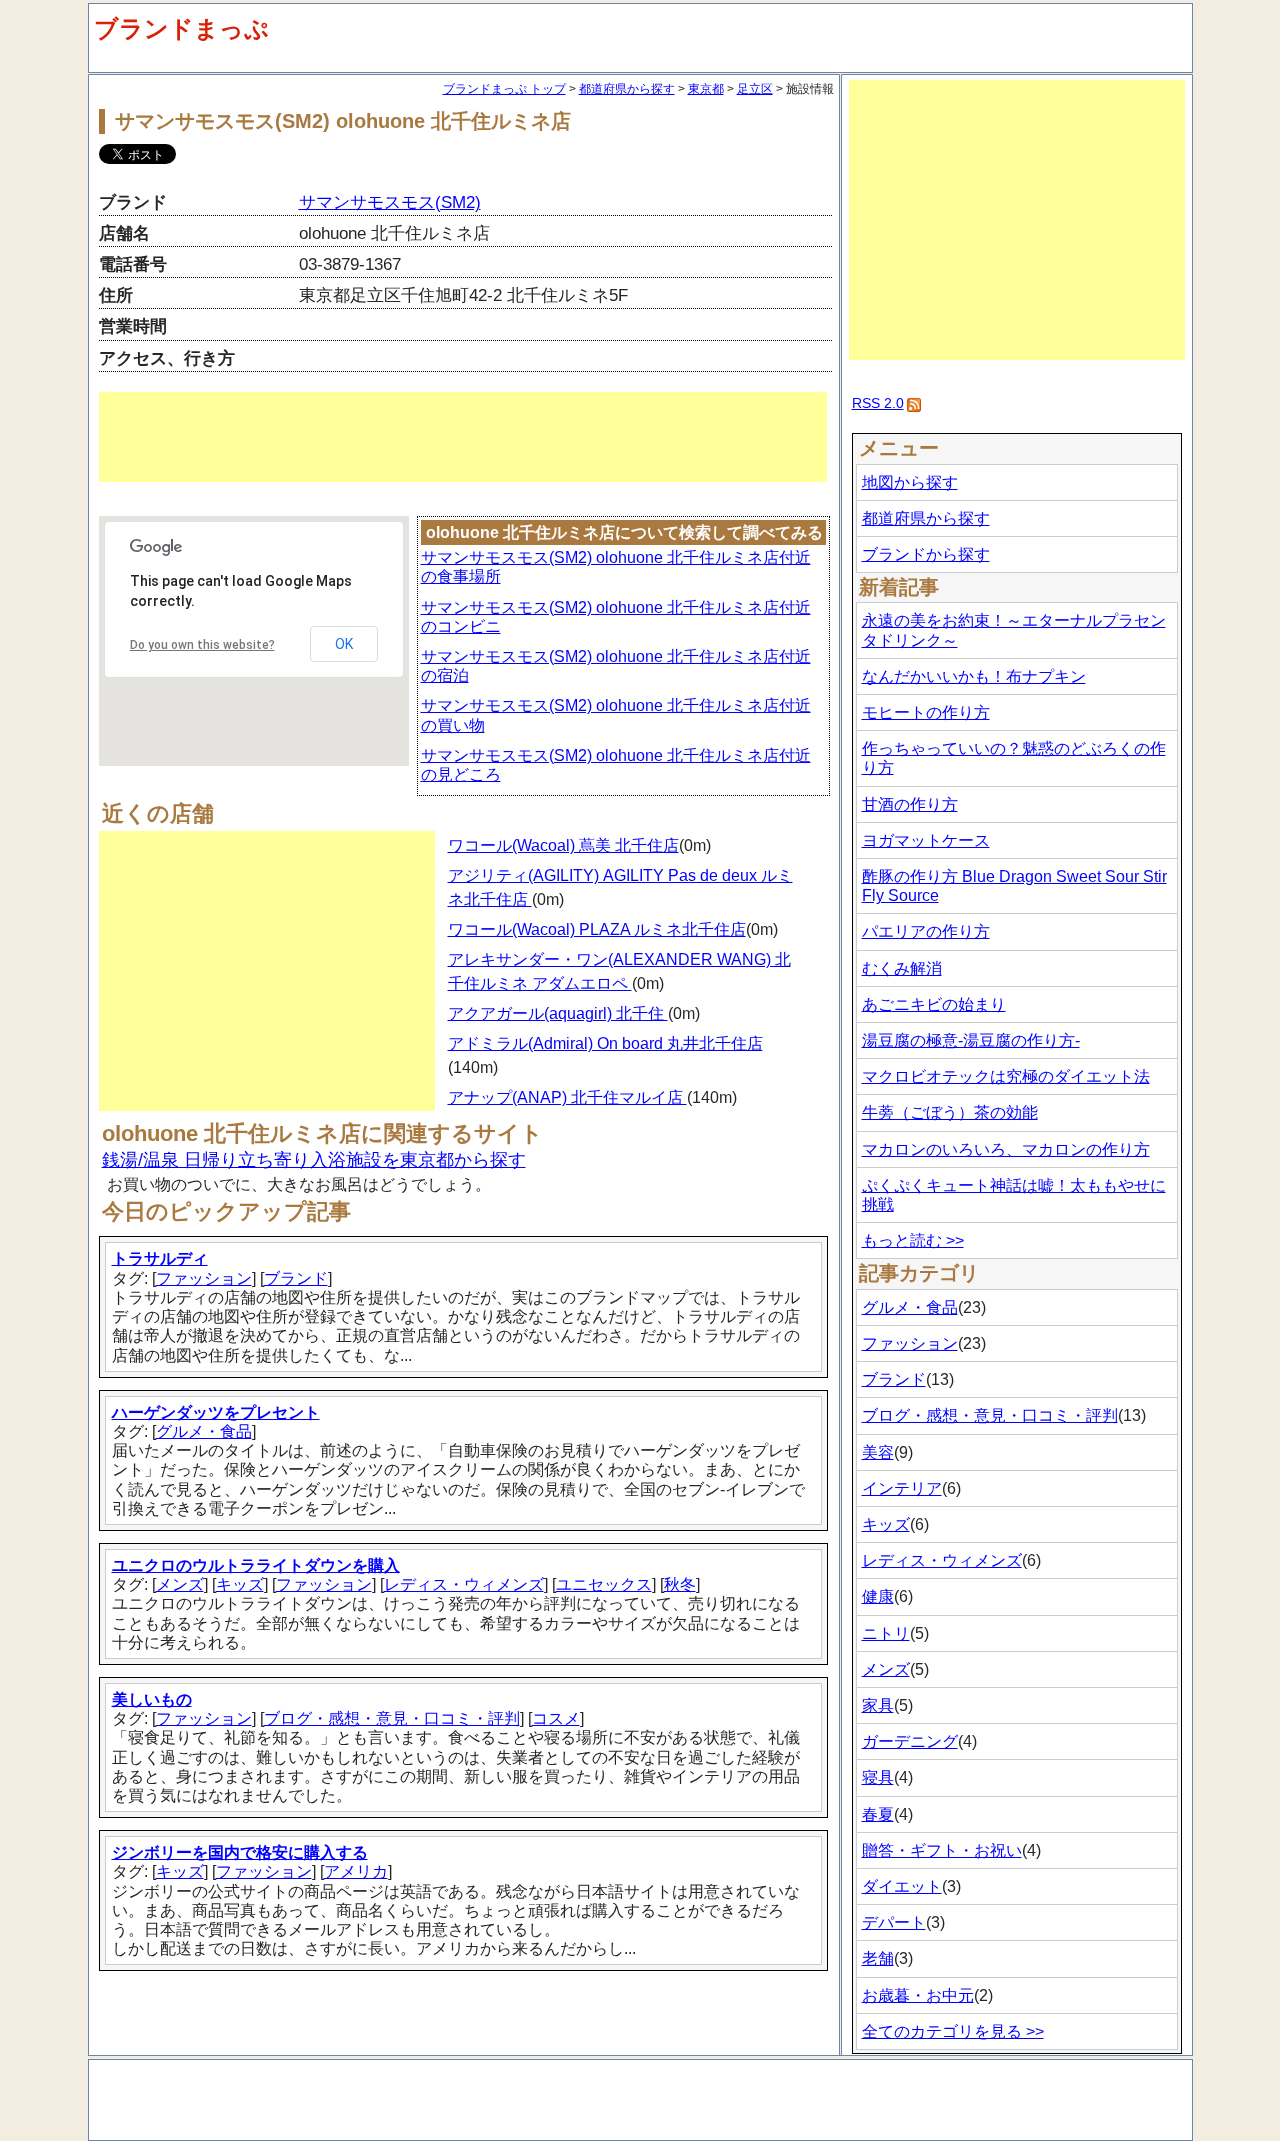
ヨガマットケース (926, 840)
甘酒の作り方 (910, 804)
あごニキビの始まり (934, 1004)
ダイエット (902, 1886)
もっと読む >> (913, 1240)
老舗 (878, 1958)
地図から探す (910, 482)
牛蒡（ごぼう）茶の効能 (950, 1112)
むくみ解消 (902, 968)
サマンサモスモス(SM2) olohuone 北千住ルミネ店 (343, 121)
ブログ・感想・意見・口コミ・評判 (392, 1718)
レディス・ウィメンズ (464, 1584)
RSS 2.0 (878, 403)
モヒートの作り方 (926, 712)
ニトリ (886, 1633)
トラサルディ (160, 1258)
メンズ (180, 1584)
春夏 (878, 1814)
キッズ (240, 1584)
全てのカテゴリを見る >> (953, 2031)
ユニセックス (604, 1584)
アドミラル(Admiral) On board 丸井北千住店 (605, 1043)
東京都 (706, 89)
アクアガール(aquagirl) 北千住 (558, 1013)
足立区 (755, 89)
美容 (878, 1452)
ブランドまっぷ (181, 28)
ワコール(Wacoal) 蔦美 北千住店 (563, 845)
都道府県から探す (627, 89)
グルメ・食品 (204, 1431)
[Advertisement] (463, 437)
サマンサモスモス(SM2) (390, 202)
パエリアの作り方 (926, 931)
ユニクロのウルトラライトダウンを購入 (256, 1565)
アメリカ (356, 1871)
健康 (878, 1596)
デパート (894, 1922)
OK (344, 644)
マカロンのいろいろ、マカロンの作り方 (1006, 1149)
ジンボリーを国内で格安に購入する (240, 1852)
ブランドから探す (926, 554)
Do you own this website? (202, 645)
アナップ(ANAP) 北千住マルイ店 (567, 1097)
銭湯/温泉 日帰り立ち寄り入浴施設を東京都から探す (314, 1160)
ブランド (296, 1278)
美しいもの (152, 1699)
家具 (878, 1705)
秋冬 (680, 1584)
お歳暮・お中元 (918, 1995)
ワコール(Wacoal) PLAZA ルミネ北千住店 (597, 929)
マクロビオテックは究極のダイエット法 (1006, 1076)
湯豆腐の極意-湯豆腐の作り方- (971, 1040)
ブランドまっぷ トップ (504, 89)
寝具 (878, 1777)
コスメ (556, 1718)
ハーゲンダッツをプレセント (216, 1412)
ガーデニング (910, 1741)
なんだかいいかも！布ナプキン (974, 676)
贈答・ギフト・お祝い (942, 1850)
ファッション (204, 1278)
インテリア (902, 1488)
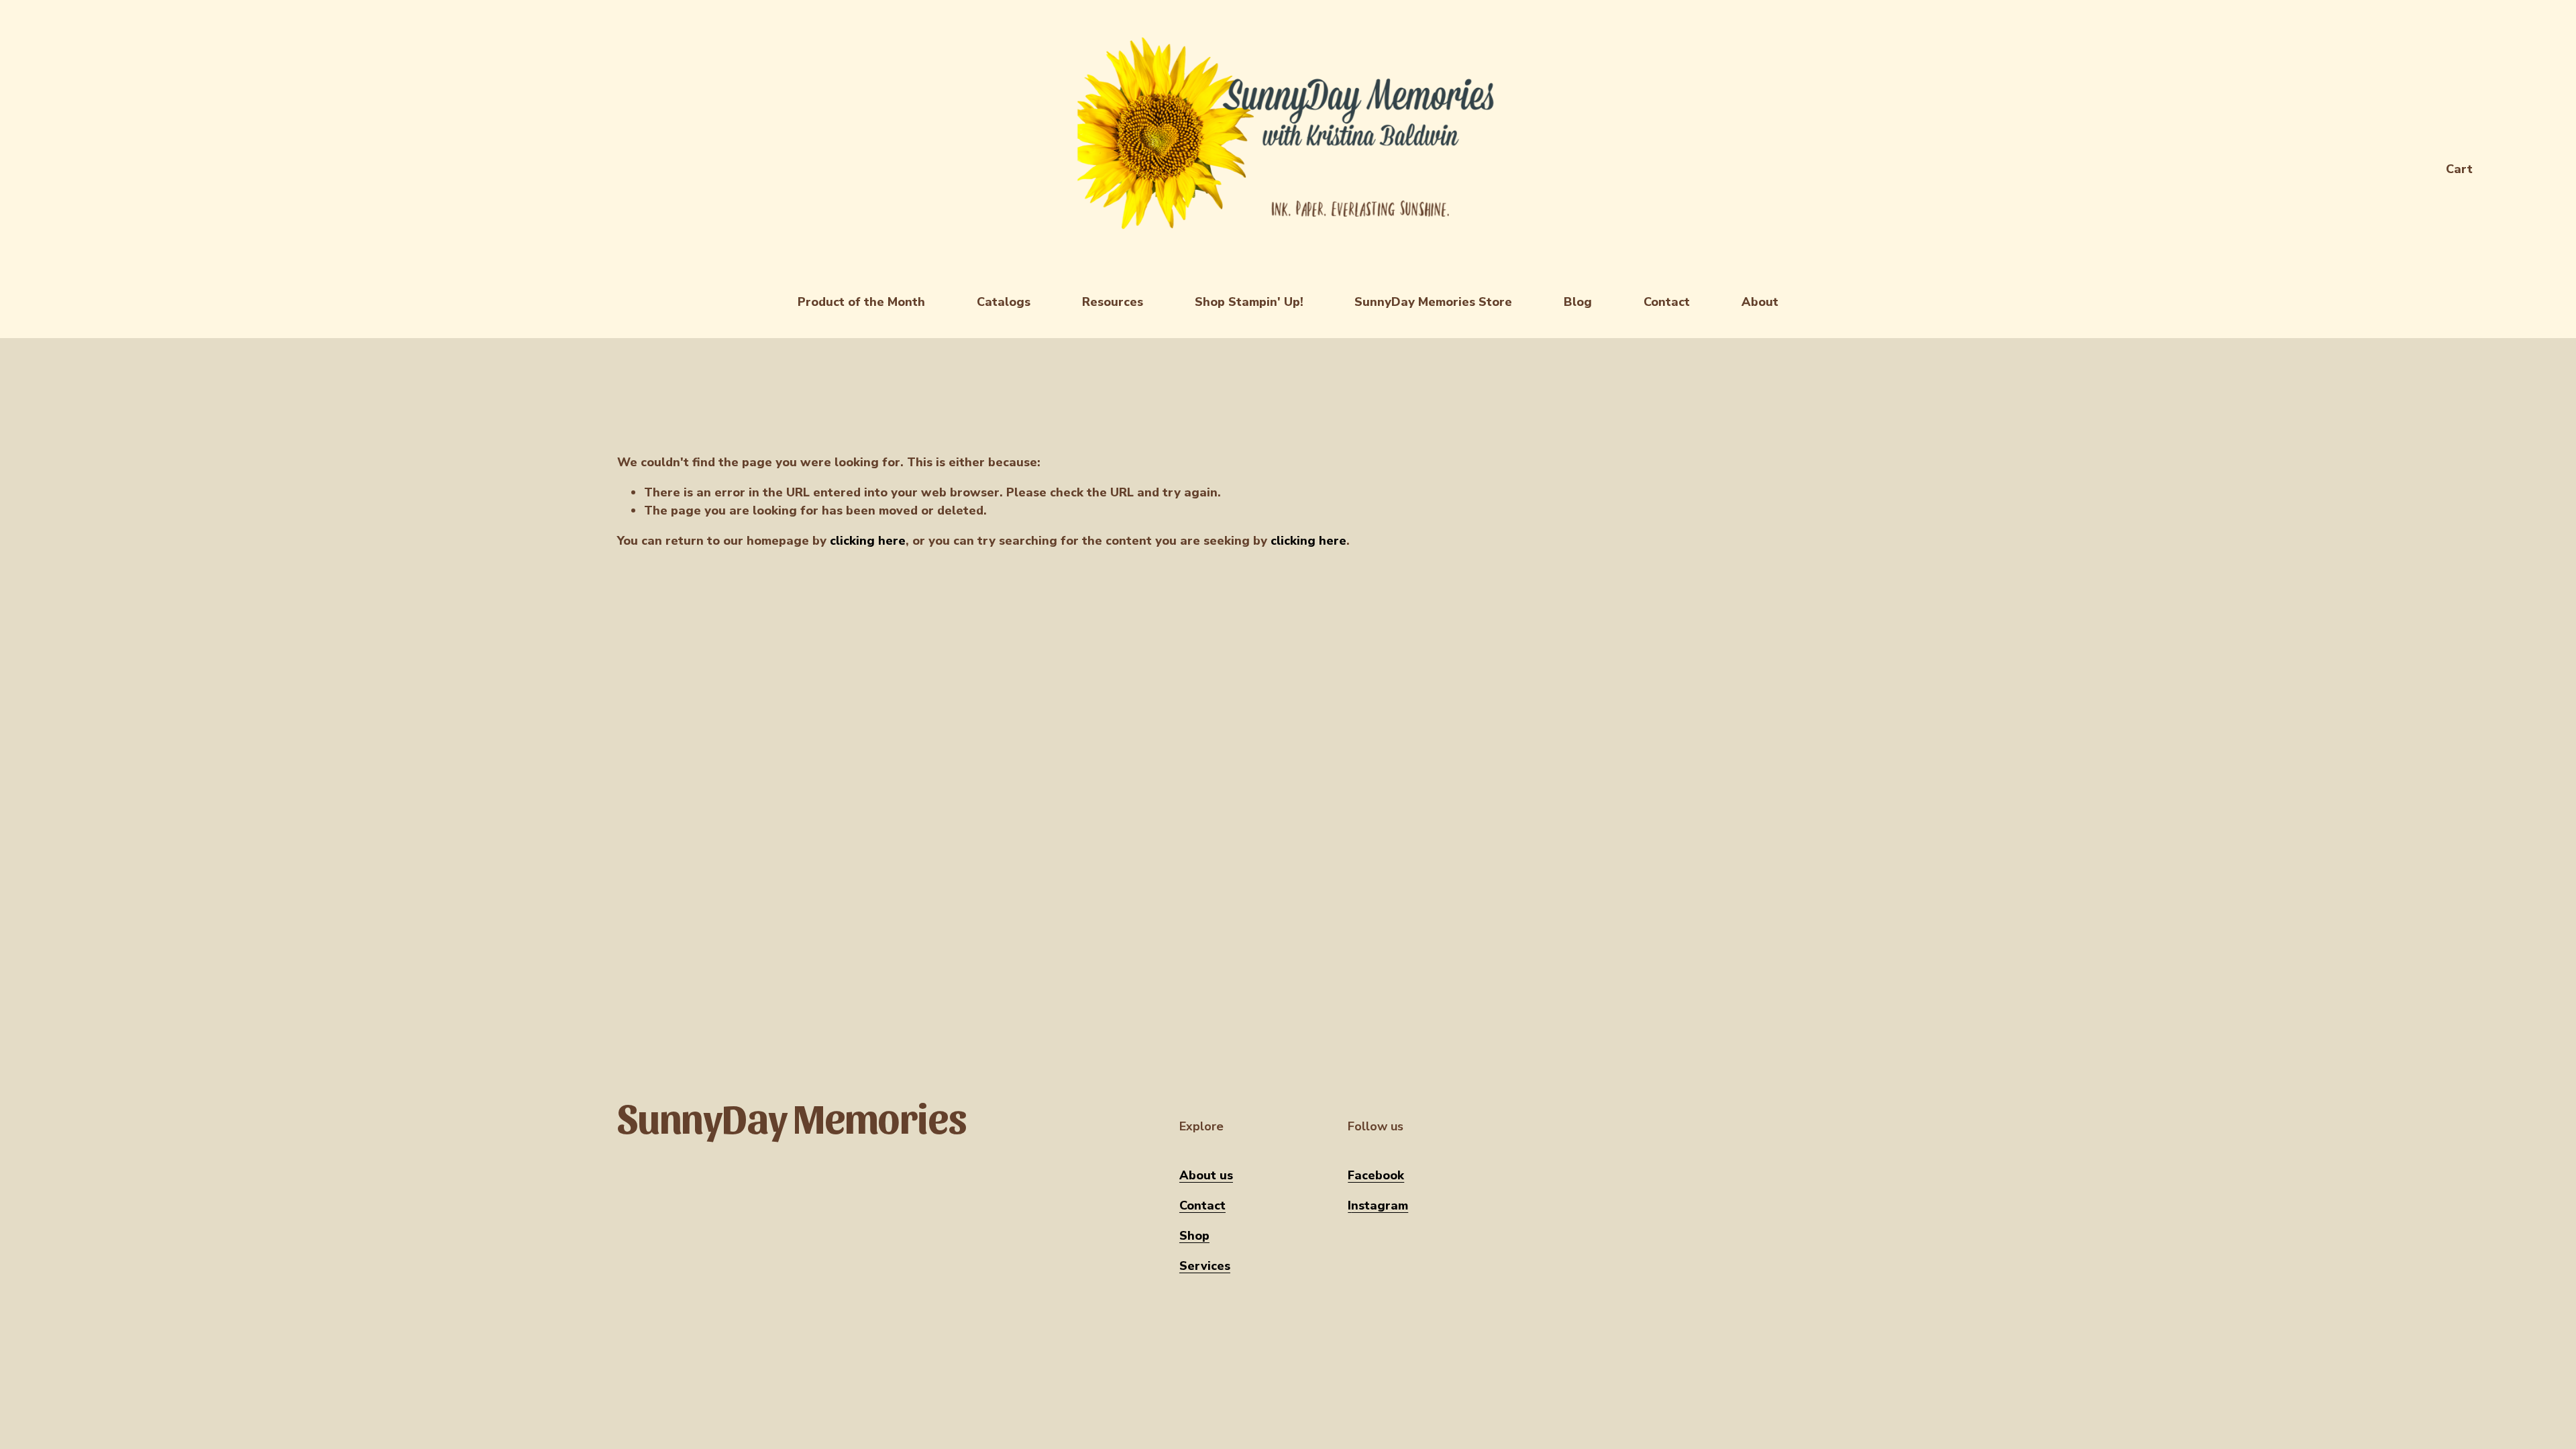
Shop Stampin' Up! (1249, 302)
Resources (1112, 302)
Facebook (1376, 1175)
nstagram (1379, 1205)
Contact (1667, 302)
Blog (1578, 302)
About (1759, 302)
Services (1204, 1266)
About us (1206, 1175)
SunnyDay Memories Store (1433, 302)
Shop (1194, 1236)
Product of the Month (861, 302)
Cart (2459, 169)
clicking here (868, 541)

---+---

EXERCISE DETAILS:
The response should consist of the entries above, given again exactly and free of pictures.

TASK SOLUTION:
ヨガマットケース (926, 840)
甘酒の作り方 (910, 804)
あごニキビの始まり (934, 1004)
ダイエット (902, 1886)
もっと読む >> (913, 1240)
老舗 (878, 1958)
地図から探す (910, 482)
牛蒡（ごぼう）茶の効能 (950, 1112)
むくみ解消 (902, 968)
サマンサモスモス(SM2) olohuone 北千住ルミネ店 (343, 121)
ブログ・感想・意見・口コミ・評判 (392, 1718)
レディス・ウィメンズ (464, 1584)
RSS 2.0 (878, 403)
モヒートの作り方 (926, 712)
ニトリ (886, 1633)
トラサルディ (160, 1258)
メンズ (180, 1584)
春夏 (878, 1814)
キッズ (240, 1584)
全てのカテゴリを見る >> (953, 2031)
ユニセックス (604, 1584)
アドミラル(Admiral) On board 丸井北千住店 (605, 1043)
東京都 (706, 89)
アクアガール(aquagirl) 北千住 (558, 1013)
足立区 (755, 89)
美容 (878, 1452)
ブランドまっぷ (181, 28)
ワコール(Wacoal) 蔦美 北千住店 (563, 845)
都道府県から探す (627, 89)
グルメ・食品 (204, 1431)
[Advertisement] (463, 437)
サマンサモスモス(SM2) (390, 202)
パエリアの作り方 (926, 931)
ユニクロのウルトラライトダウンを購入 (256, 1565)
アメリカ (356, 1871)
健康 (878, 1596)
デパート (894, 1922)
OK (344, 644)
マカロンのいろいろ、マカロンの作り方 (1006, 1149)
ジンボリーを国内で格安に購入する (240, 1852)
ブランドから探す (926, 554)
Do you own this website? (202, 645)
アナップ(ANAP) 北千住マルイ店 (567, 1097)
銭湯/温泉 日帰り立ち寄り入浴施設を東京都から探す (314, 1160)
ブランド (296, 1278)
美しいもの (152, 1699)
家具 (878, 1705)
秋冬 (680, 1584)
お歳暮・お中元 (918, 1995)
ワコール(Wacoal) PLAZA ルミネ北千住店 (597, 929)
マクロビオテックは究極のダイエット法 (1006, 1076)
湯豆腐の極意-湯豆腐の作り方- (971, 1040)
ブランドまっぷ トップ (504, 89)
寝具 (878, 1777)
コスメ (556, 1718)
ハーゲンダッツをプレセント (216, 1412)
ガーデニング (910, 1741)
なんだかいいかも！布ナプキン (974, 676)
贈答・ギフト・お祝い (942, 1850)
ファッション (204, 1278)
インテリア (902, 1488)
Shop Stampin' Up! (1249, 302)
Resources (1112, 302)
Facebook (1376, 1175)
nstagram (1379, 1205)
Contact (1667, 302)
Blog (1578, 302)
About (1759, 302)
Services (1204, 1266)
About us (1206, 1175)
SunnyDay Memories Store (1433, 302)
Shop (1194, 1236)
Product of the Month (861, 302)
Cart (2459, 169)
clicking here (868, 541)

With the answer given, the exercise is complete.